I'm sure that chickens would tear those hills apart to get at the ants, but how quickly do the ants rebuild? Chickens do best on reasonably short grass, so if the ants rebuild quickly I don't know how much help chickens would be in the areas you want to mow. If you don't mind lots of little paths through your pasture, the egg breeds or bantams might do a decent job in the taller grass. I don't think meat chickens would be energetic enough.

Rich said...

After seeing those anthills, I can see why you are thinking about 'tearing out' the existing grass and replanting.

If I had to deal with something like that, I would try to use something like a disc, chisel, or cultivator set to run just above the ground. Hopefully, with the disc set just above the ground only the anthills would be leveled and there would be enough grass left for grazing.

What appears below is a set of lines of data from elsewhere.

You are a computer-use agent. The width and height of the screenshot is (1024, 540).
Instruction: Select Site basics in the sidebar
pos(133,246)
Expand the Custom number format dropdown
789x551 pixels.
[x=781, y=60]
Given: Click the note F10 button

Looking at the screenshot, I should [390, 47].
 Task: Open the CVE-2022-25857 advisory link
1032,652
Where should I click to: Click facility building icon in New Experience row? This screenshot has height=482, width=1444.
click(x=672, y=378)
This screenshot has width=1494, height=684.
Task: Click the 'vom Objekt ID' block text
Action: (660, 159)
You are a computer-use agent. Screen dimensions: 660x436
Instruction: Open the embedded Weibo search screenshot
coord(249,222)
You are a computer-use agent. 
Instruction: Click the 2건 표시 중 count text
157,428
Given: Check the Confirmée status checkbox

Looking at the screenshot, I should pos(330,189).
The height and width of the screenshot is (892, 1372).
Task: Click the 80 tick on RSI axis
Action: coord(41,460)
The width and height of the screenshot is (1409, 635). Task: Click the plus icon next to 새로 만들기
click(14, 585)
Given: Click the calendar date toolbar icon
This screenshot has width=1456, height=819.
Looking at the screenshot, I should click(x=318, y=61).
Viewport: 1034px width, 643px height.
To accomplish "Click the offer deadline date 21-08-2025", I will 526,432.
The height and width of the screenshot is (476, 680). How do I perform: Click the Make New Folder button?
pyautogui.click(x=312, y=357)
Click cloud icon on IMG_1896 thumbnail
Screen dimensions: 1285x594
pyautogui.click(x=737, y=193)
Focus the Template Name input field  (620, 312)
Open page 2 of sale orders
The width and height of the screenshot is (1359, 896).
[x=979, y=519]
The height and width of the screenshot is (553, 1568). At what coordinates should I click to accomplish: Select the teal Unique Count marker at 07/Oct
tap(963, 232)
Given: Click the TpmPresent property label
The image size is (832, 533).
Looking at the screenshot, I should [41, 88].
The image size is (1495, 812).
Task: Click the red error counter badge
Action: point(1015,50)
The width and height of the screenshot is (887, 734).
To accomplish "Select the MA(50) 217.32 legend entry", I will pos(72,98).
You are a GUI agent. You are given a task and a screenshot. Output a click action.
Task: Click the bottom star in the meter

I'm not sure, but I think that anthills are somewhat water resistant (due to something to do with the ants), which makes the grass stop growing (waterproof means no moisture and grass needs moisture). Since the dirt in the anthill is water resistant, after the anthill is flattened, the grass might be slow to fill in the bare spot.

Applying something like lime might help 'break up' the clay particles in the anthill (due to the calcium, I think) and help with getting the grass to grow. Additionally, the increased calcium levels (I think) in the pasture might discourage the ants from rebuilding the anthills.

I'm not sure if my facts are entirely correct, but I think the solution could be found by something like applying lime (either by spot-treating the flattened anthills or broadcasting over the entire pasture) or something similar.

Scott said...

Try applying diatomaceous earth to the ant hills - it should kill them with one or two treatments.

Anonymous said...

Anteater

Jamie said...

Drag harrow, same kind as Art (above) mentioned. Drag behind tractor, if bad enough disk all of it.

Anonymous said...

Are these fire ant mounds? If so, I would think they could harm the chickens with bites. My relatives in Mississippi pour hot water on each mound in their yard. Not sure how it would work in a whole field.

Steven Estergreen said...

Ants are a natural response to too much dead grass (or any other plant fiber) left in the field. Put some livestock in the field to eat the grass. Cut and remove what they don’t eat. Feed it directly to your livestock if they're not in the field. Put some up as hay and save it for the part of the year when grass is not growing. Figure out a way to sell some of it. Pile it on some of the anthills and burn it. The ants have just been keeping your field from turning into a slimy, stinking, rotten mass of dead grass. Think of them as a family of housemaids gone berserk. Take away what they eat and they'll die or go away. If you wanted to do it really quickly, you could spray all the anthills with a petrochemical nerve agent and burn all the grass. But, I think you'll find a better (if more time-consuming) way to do this. You wouldn't want a field without ants, it would be just as unhealthy as a field with too many.

Steven said...

I understand what Steven is saying, but dead grass is one of the best things to have in your pasture. I think once you get grazing the ant problem will start to dry up but by all means don't do everything you can to get rid of the dead grass. As Greg Judy wrote in this months SGF the trampled dead grass is what feeds all the micro-bugs that make the soil. It makes the soil cheese if you will. He said that after each paddock move he has a 1 to 2 inch layer of forage that is trampled and available for the organisms to start devouring. This is how you can make it without fertilizer!